第二章 月城明と里見ひなたはケンカをする。その結果、ハッピーエンドは遠のく sideひなた(9/10)
私は自分のことのように共感して、黙っていただけだったけど、それを月城はじっと話を聞いてくれたと思ったらしい。
「ほんとだ。里見さんの言う通りだ。この話、本当に誰にもしてなかったんだよな、妹にも、早苗にも。だから、話せただけでスッキリしたよ。ありがとう」
「どういたしまして」
「じゃあ、俺帰るから」
「え、もう?」
私は少し寂しい気がした。だって、月城なら、一人でご飯を食べる寂しさを分かってくれるはずで、それならご飯くらい一緒に食べてくれてもいいのに。
「なんで」
「ピザとろうよ! せっかくだし、二人で食べない?」
私はテーブルに置いてあったピザのチラシを手に取った。
「それ、ゴキブリ叩いたチラシだぞ?」
「バカ!! いつまでここに置いてるのよ!!」
私は月城を叩いた。慌てて折りたたまれたチラシをゴミ箱に投げ入れる。
「はは、いや、ありがたいんだけどさ、家で飯あるし、それにさくらが一人で待ってるだろうから、早く帰ってやらないと」
「さくらって妹さん?」
「そう」
「そう……」
「じゃあ、お腹すいたら持ってきたお菓子食べてよ」
月城はそう言って立ち上がる。私は玄関まで月城を送りに立つ。
「今日はありがとうね」
「おう」
………………。
私が何も言わなかったからか、微妙な沈黙が流れる。その沈黙がどこかもの欲しげに感じるのは私だけ? いや、別にもの欲しげって何かを期待しているわけじゃないし。
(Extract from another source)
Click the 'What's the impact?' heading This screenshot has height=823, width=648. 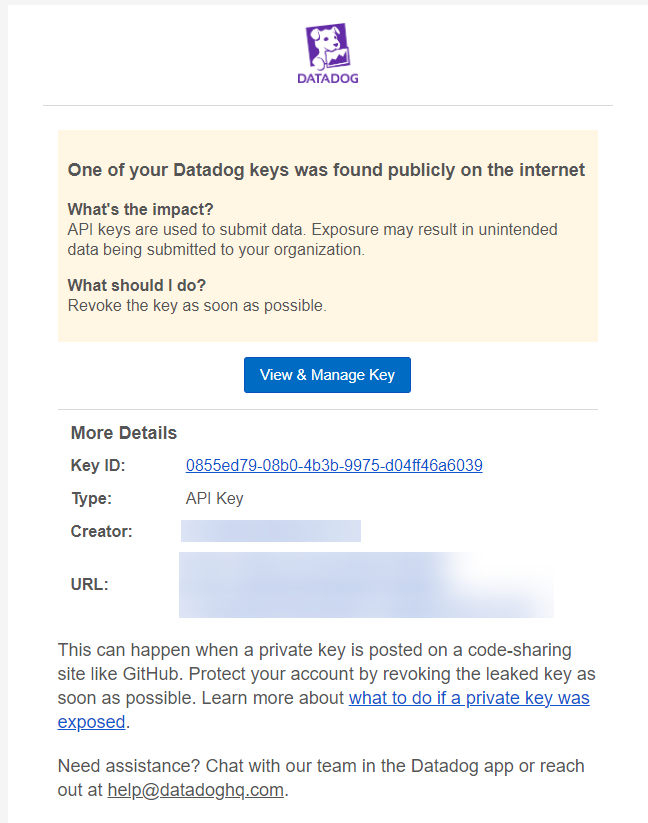coord(141,209)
っていうか、こいつは私のケーキをマズいって言って、それだけならともかく面白がるように食べた嫌な男だ。
今日だって話の流れで家にあげて、ゴキブリを退治してくれたお礼にピザを取ってあげてもいいかと思っただけ。
「じゃ、じゃあ」
「うん、また明日」
私はそう言って手を振った。月城がアパートの廊下を歩き、階段をおりて見えなくなるまで彼を見送る。
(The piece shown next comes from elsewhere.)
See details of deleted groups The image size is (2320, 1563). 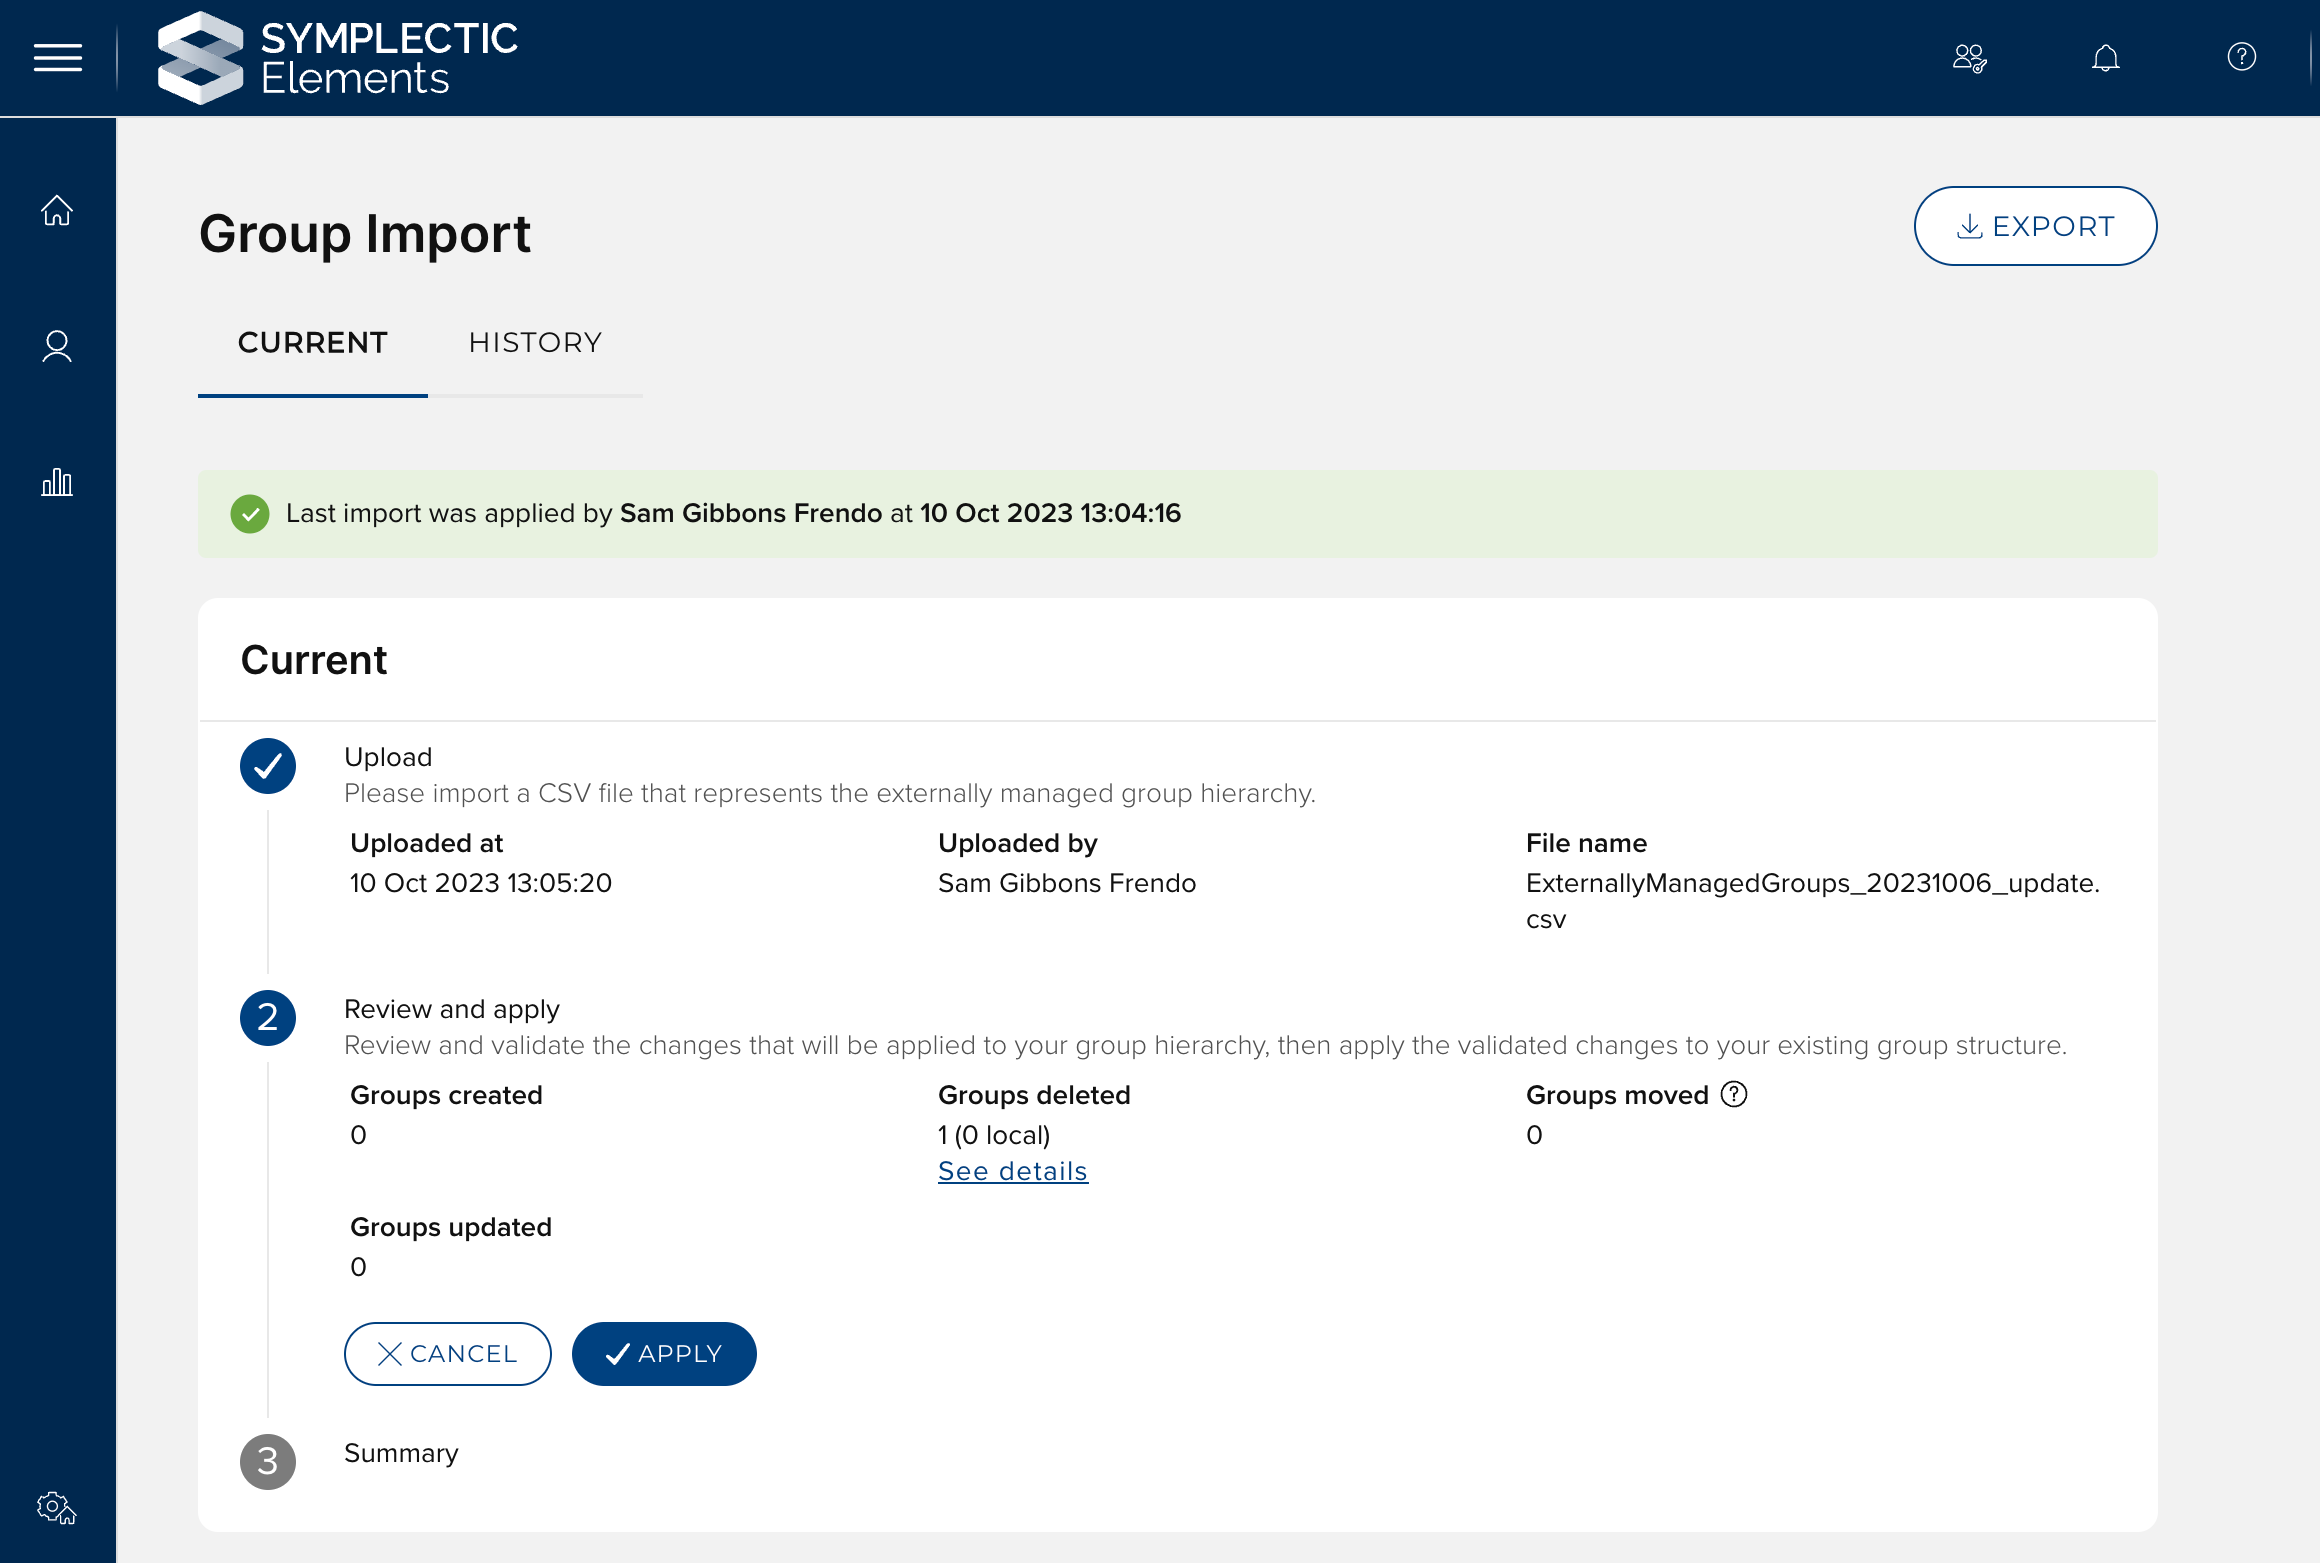pyautogui.click(x=1012, y=1171)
彼が見えなくなったあと、私はドアに鍵をかけて、そこにもたれかかった。
「でも、ケーキをマズいマズいって面白がるように食べたのも、ちょっと悪ふざけが過ぎただけって感じ? いや、絶対許せないけど、呪うほど悪い人じゃないのかなって思ったり」
私は少しだけ月城の評価を軌道修正した。でも、これはあくまで軌道修正であって、別にちょっと助けてもらったからって、許したわけじゃない。
そんなことで許せるほど、私の傷は浅くない。
でも、いっぱい仲直りの印貰っちゃった。私はなにもあげてないのに。
部屋に戻り、冷蔵庫を開ける。
「そういうところ、意外といいやつなんだよね」
月城が買ってきてくれたお菓子を開けてみる。
でも、月城に対するちょっとした親近感も、次の瞬間には完全に消え失せていた。
むしろ、仲良くなった分だけマジの恐怖を感じた。
え。
お菓子を開けて、私は凍り付いた。
え、なにこれ、どういうこと?
そこに入っていたのは、近所にあるケーキ屋で買った、オレンジのロールケーキだった。
上に粉砂糖とクラッシュナッツがたっぷりかかっていることから、私が作ったケーキと似た味になることは予想できる。